Владимир Топорков - Наследство
– Их никто и не выталкивает, – развёл руками Безукладов, – только разумное решение предлагают. А некоторые, вместо того чтобы вести государственную политику, видеть чуть дальше собственного носа, пускаются в нигилистические рассуждения. Это я вас, между прочим, имею в виду, товарищ Трофимов. Мы ведь и без вас можем обойтись. Примем решение в облисполкоме, а республиканский Совмин утвердит, вот и конец вашему местничеству. Понятно?
Трофимов кивнул.
– А раз понятно, принимайте решение, – сказал Безукладов. – Принимайте, и в добрый час!
Трофимов встал.
– Нет, решение мы принимать не будем! Совесть, знаете ли, не позволяет.
– Значит, совесть? – усмехнулся Безукладов. – А мы её, выходит, растеряли? Да вы опасный человек, Трофимов, зря вам власть доверили…
– Народ доверил, – сказал Трофимов тихо, словно вытолкнул слова сквозь сжатые губы.
– Народ, говорите? Нет, не народ, а мы, партия, вот кто. Ну ладно, идите…
Когда дверь за Трофимовым захлопнулась, Кудрявцев воскликнул:
– Мальчишка!
– Ищите ему замену, – буркнул Безукладов. – И чем скорее, тем лучше. А это, что там Герцен говорил, вы для меня перепишите. Что-то много желающих колхозный строй расшатать появилось…
* * *Недели через полторы Бобров попросил девятиклассников остаться после уроков. Ребята посмотрели на него с любопытством, и Евгений Иванович объяснил:
– Должок за мной есть. Помните, я на один ваш вопрос не ответил? Да и посоветоваться надо. А впрочем, дело это добровольное…

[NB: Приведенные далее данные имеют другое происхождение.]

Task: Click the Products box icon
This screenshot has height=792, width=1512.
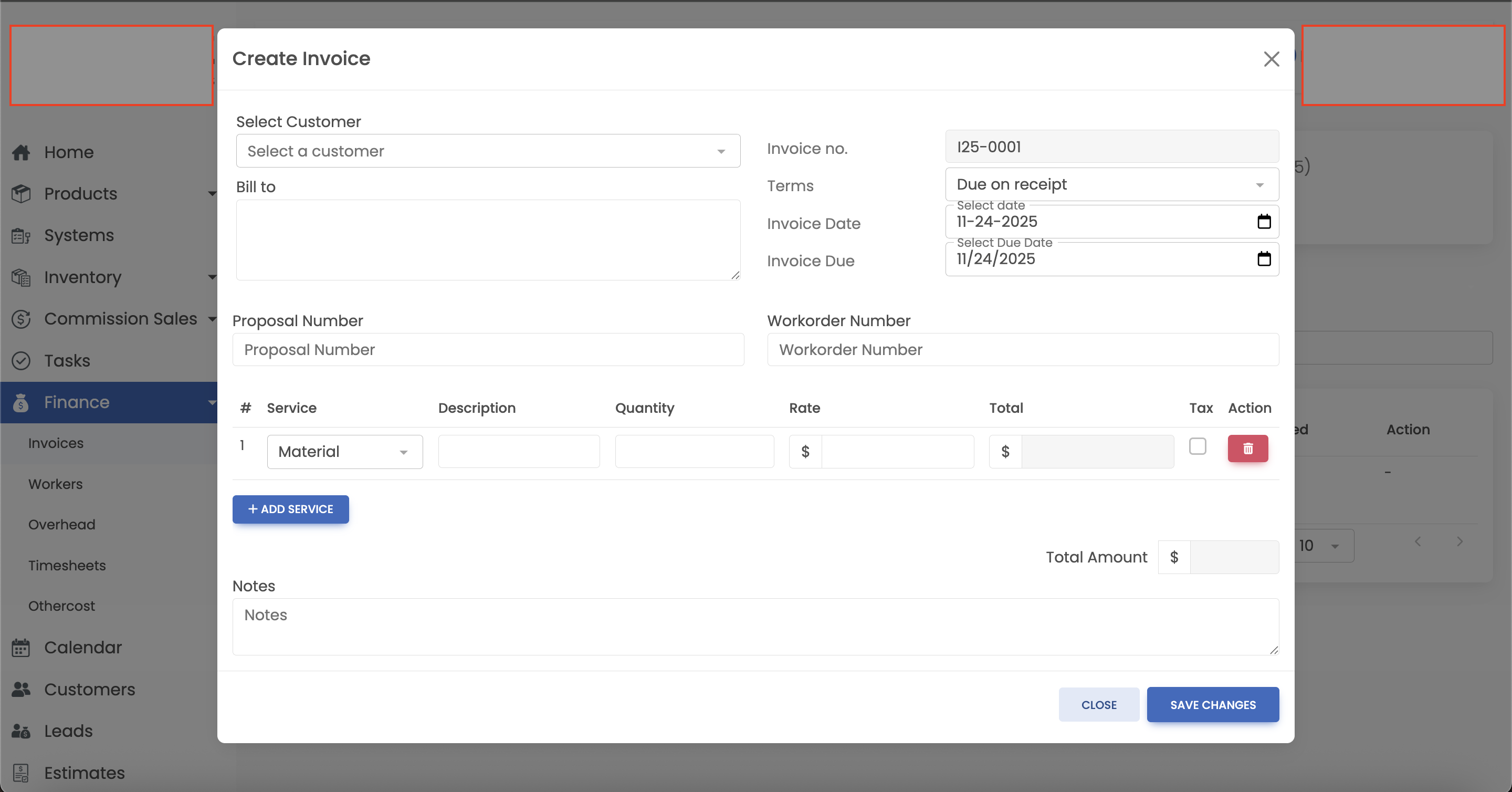Action: (x=21, y=193)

После уроков в классе сидели все ученики. И Бобров заговорил. Он говорил про русский чернозём, про простого агронома Николая Спиридоновича Белова, про исчезающую силу земли, на которой они живут и на которой им предстоит стать взрослыми, растить своих детей и внуков.

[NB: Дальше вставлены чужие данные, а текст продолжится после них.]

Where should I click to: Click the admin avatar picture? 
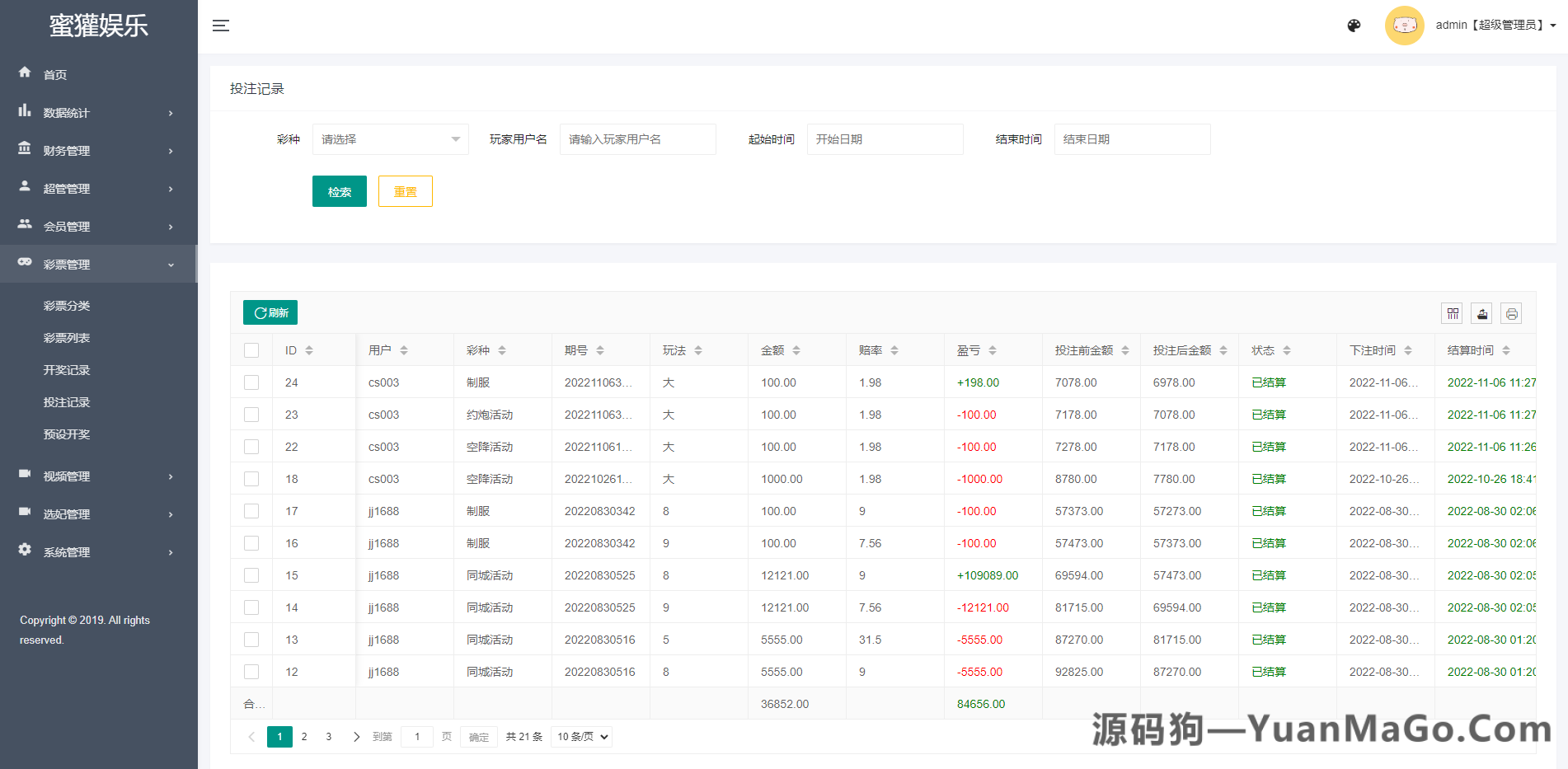coord(1403,26)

Говорил он долго, вспомнил о великом подвижнике Докучаеве, посвятившем свою жизнь русскому чернозёму, о князе Викторе Васильчикове, который одним из первых в России забил тревожный набат по родной земле.

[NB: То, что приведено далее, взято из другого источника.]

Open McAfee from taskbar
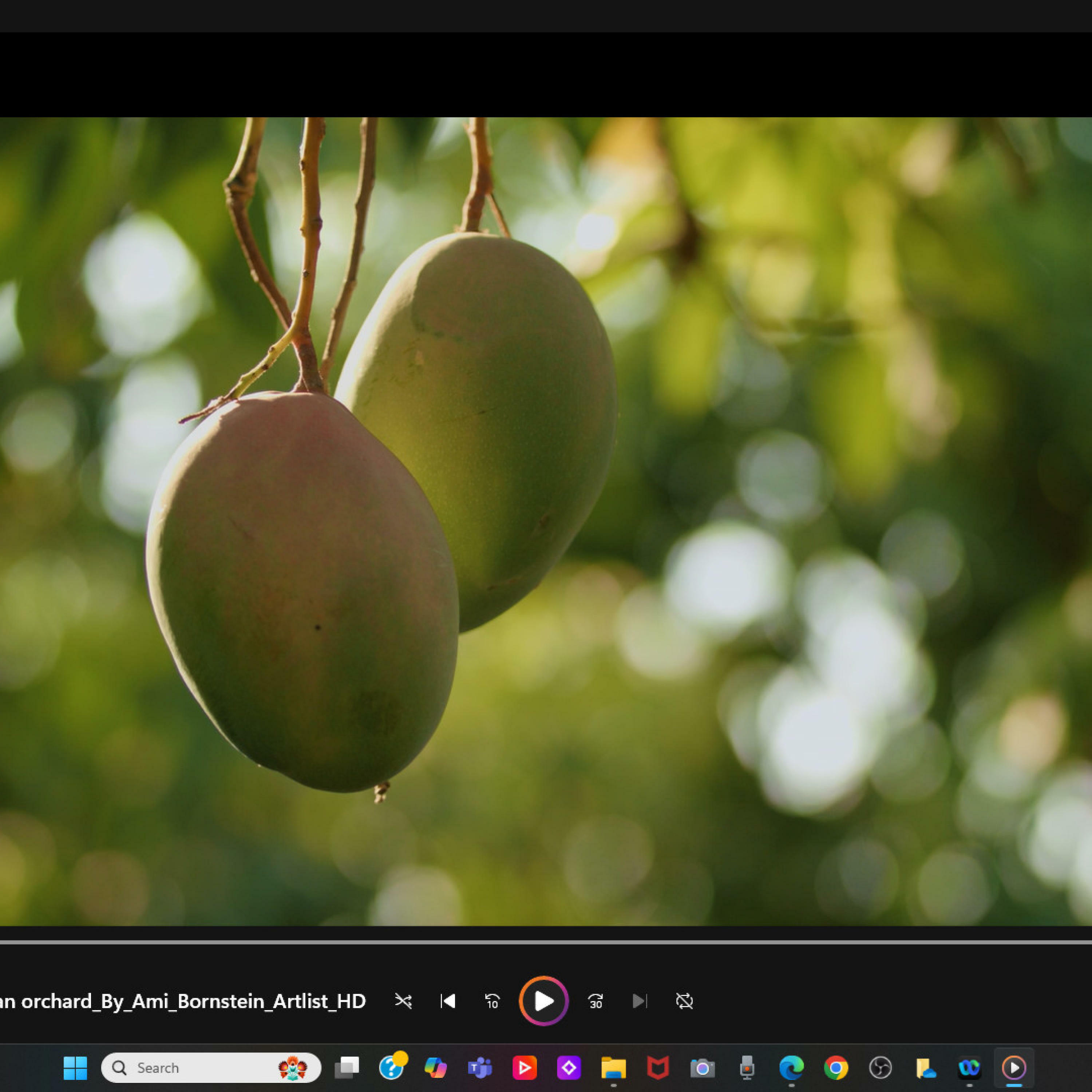 click(x=658, y=1068)
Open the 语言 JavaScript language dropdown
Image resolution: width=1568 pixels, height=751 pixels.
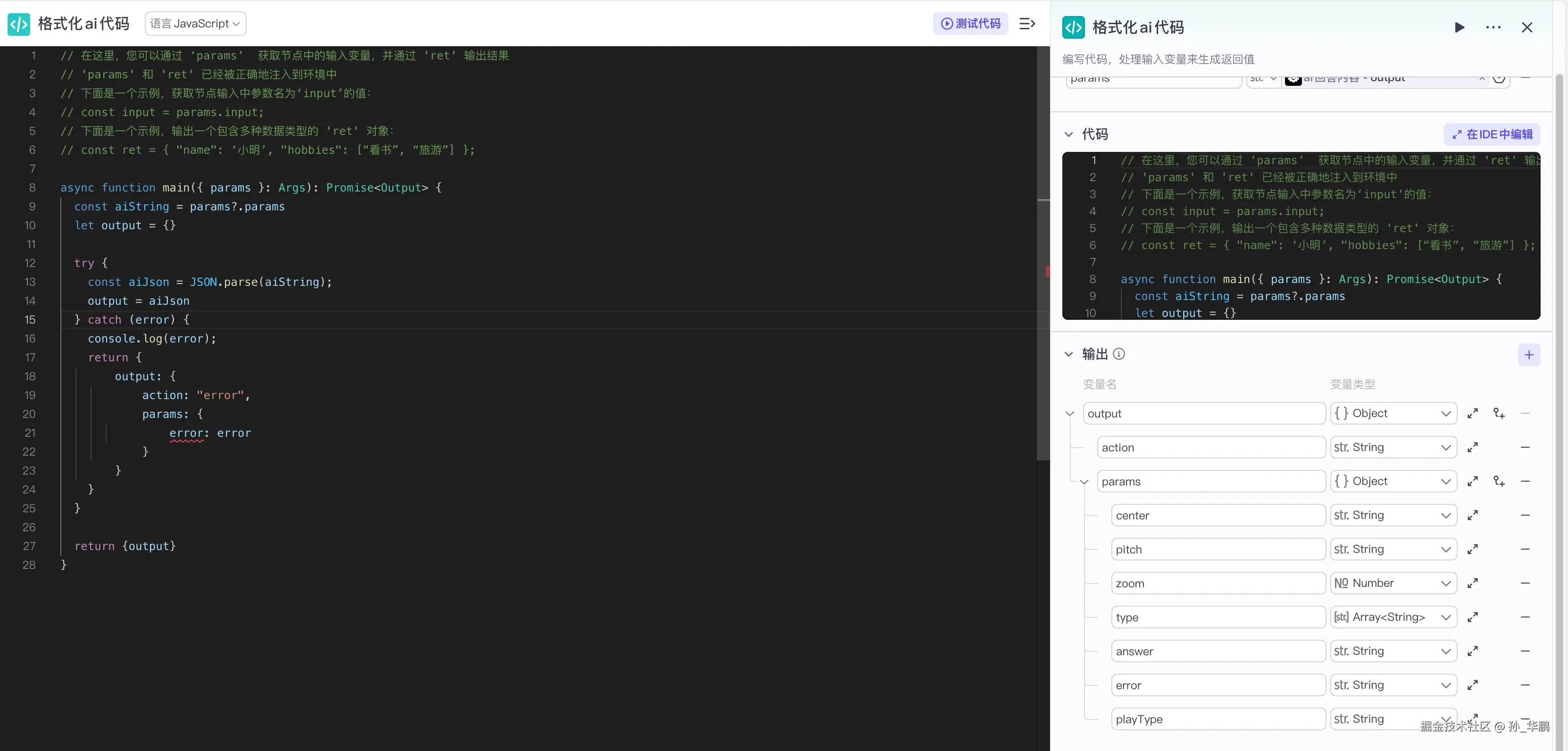pyautogui.click(x=195, y=24)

– В прошлый раз мне задали вопрос, почему я ушёл из колхоза. Кажется, ты, Глебов, задал? – Евгений Иванович посмотрел на вихрастого паренька. – Так вот, отвечаю тебе и всем остальным, только как бы это понятнее объяснить… Когда великая боль вселяется в душу, трудно мириться с несправедливым отношением к земле. Вот и не понравился я кое-кому, потому и пришлось уйти… – Бобров сделал паузу, а потом сказал: – Но оставил я вас, собственно, не для этого. Давайте о деле поговорим, весна ведь скоро…
– Ну и что? – спросил кто-то, но на него сразу шикнули, и в классе снова воцарилась тишина.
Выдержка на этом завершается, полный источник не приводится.